PROBLEM DESCRIPTION → Retype every entry in its entirety, without alteration.
-.-.-
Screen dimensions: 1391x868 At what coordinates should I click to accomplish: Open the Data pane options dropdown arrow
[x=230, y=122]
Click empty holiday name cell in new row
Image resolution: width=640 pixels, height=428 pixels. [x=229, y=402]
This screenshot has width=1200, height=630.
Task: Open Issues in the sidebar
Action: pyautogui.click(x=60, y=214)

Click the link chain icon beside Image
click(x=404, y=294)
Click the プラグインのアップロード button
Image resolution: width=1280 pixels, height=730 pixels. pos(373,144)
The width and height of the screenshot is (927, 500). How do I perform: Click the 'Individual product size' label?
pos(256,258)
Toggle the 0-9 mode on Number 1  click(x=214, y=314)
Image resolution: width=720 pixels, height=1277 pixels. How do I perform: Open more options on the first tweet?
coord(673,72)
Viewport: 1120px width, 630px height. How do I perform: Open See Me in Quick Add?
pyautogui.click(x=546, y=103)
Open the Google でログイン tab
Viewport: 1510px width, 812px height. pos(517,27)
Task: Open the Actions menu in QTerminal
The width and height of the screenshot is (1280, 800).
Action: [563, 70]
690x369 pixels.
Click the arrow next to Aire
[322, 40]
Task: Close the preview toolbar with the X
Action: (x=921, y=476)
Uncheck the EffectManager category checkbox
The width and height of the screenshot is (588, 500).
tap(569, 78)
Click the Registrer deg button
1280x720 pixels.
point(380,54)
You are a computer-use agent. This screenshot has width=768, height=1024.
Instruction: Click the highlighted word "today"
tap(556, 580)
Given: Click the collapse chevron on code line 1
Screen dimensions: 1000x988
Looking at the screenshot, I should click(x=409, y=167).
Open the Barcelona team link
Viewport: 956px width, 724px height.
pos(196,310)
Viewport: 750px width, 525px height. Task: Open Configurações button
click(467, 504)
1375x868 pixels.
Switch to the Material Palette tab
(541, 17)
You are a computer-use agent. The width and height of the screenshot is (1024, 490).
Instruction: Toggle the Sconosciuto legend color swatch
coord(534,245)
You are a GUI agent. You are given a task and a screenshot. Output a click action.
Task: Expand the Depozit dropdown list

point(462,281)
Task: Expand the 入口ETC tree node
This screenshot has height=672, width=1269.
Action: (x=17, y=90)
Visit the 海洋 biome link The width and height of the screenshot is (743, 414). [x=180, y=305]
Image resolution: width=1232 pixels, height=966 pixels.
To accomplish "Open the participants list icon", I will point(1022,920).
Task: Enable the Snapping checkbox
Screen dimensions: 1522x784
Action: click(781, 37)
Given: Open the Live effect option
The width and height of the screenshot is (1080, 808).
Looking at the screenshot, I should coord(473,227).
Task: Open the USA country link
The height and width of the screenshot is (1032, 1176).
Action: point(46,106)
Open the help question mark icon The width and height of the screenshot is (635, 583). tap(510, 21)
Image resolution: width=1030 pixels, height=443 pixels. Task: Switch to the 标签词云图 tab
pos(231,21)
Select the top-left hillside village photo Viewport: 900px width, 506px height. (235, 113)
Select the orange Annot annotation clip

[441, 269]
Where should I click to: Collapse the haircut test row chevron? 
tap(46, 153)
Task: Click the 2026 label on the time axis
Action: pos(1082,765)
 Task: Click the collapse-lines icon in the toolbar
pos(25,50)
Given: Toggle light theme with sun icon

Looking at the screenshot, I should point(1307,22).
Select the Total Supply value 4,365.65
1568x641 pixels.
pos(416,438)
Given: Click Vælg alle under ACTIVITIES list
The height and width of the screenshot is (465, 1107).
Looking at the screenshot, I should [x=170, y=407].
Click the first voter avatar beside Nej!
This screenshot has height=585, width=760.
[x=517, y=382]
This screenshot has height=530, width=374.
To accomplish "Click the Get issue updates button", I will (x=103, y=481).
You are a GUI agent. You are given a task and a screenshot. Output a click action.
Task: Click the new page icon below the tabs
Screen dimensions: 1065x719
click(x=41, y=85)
-.-.-
SOLUTION →
Screen dimensions: 1391x868 At what coordinates should I click to accomplish: Open the Data pane options dropdown arrow
[x=230, y=122]
Click empty holiday name cell in new row
Image resolution: width=640 pixels, height=428 pixels. [x=229, y=402]
This screenshot has width=1200, height=630.
Task: Open Issues in the sidebar
Action: pyautogui.click(x=60, y=214)

Click the link chain icon beside Image
click(x=404, y=294)
Click the プラグインのアップロード button
Image resolution: width=1280 pixels, height=730 pixels. pos(373,144)
The width and height of the screenshot is (927, 500). How do I perform: Click the 'Individual product size' label?
pos(256,258)
Toggle the 0-9 mode on Number 1  click(x=214, y=314)
Image resolution: width=720 pixels, height=1277 pixels. How do I perform: Open more options on the first tweet?
coord(673,72)
Viewport: 1120px width, 630px height. How do I perform: Open See Me in Quick Add?
pyautogui.click(x=546, y=103)
Open the Google でログイン tab
Viewport: 1510px width, 812px height. pos(517,27)
Task: Open the Actions menu in QTerminal
The width and height of the screenshot is (1280, 800).
Action: [563, 70]
690x369 pixels.
Click the arrow next to Aire
[322, 40]
Task: Close the preview toolbar with the X
Action: (x=921, y=476)
Uncheck the EffectManager category checkbox
The width and height of the screenshot is (588, 500).
tap(569, 78)
Click the Registrer deg button
1280x720 pixels.
point(380,54)
You are a computer-use agent. This screenshot has width=768, height=1024.
Instruction: Click the highlighted word "today"
tap(556, 580)
Given: Click the collapse chevron on code line 1
Screen dimensions: 1000x988
Looking at the screenshot, I should click(x=409, y=167).
Open the Barcelona team link
Viewport: 956px width, 724px height.
pos(196,310)
Viewport: 750px width, 525px height. Task: Open Configurações button
click(467, 504)
1375x868 pixels.
Switch to the Material Palette tab
(541, 17)
You are a computer-use agent. The width and height of the screenshot is (1024, 490).
Instruction: Toggle the Sconosciuto legend color swatch
coord(534,245)
You are a GUI agent. You are given a task and a screenshot. Output a click action.
Task: Expand the Depozit dropdown list

point(462,281)
Task: Expand the 入口ETC tree node
This screenshot has height=672, width=1269.
Action: (x=17, y=90)
Visit the 海洋 biome link The width and height of the screenshot is (743, 414). [x=180, y=305]
Image resolution: width=1232 pixels, height=966 pixels.
To accomplish "Open the participants list icon", I will point(1022,920).
Task: Enable the Snapping checkbox
Screen dimensions: 1522x784
Action: click(781, 37)
Given: Open the Live effect option
The width and height of the screenshot is (1080, 808).
Looking at the screenshot, I should coord(473,227).
Task: Open the USA country link
The height and width of the screenshot is (1032, 1176).
Action: point(46,106)
Open the help question mark icon The width and height of the screenshot is (635, 583). tap(510, 21)
Image resolution: width=1030 pixels, height=443 pixels. Task: Switch to the 标签词云图 tab
pos(231,21)
Select the top-left hillside village photo Viewport: 900px width, 506px height. (235, 113)
Select the orange Annot annotation clip

[441, 269]
Where should I click to: Collapse the haircut test row chevron? 
tap(46, 153)
Task: Click the 2026 label on the time axis
Action: pos(1082,765)
 Task: Click the collapse-lines icon in the toolbar
pos(25,50)
Given: Toggle light theme with sun icon

Looking at the screenshot, I should point(1307,22).
Select the Total Supply value 4,365.65
1568x641 pixels.
pos(416,438)
Given: Click Vælg alle under ACTIVITIES list
The height and width of the screenshot is (465, 1107).
Looking at the screenshot, I should [x=170, y=407].
Click the first voter avatar beside Nej!
This screenshot has height=585, width=760.
[x=517, y=382]
This screenshot has height=530, width=374.
To accomplish "Click the Get issue updates button", I will (x=103, y=481).
You are a GUI agent. You are given a task and a screenshot. Output a click action.
Task: Click the new page icon below the tabs
Screen dimensions: 1065x719
click(x=41, y=85)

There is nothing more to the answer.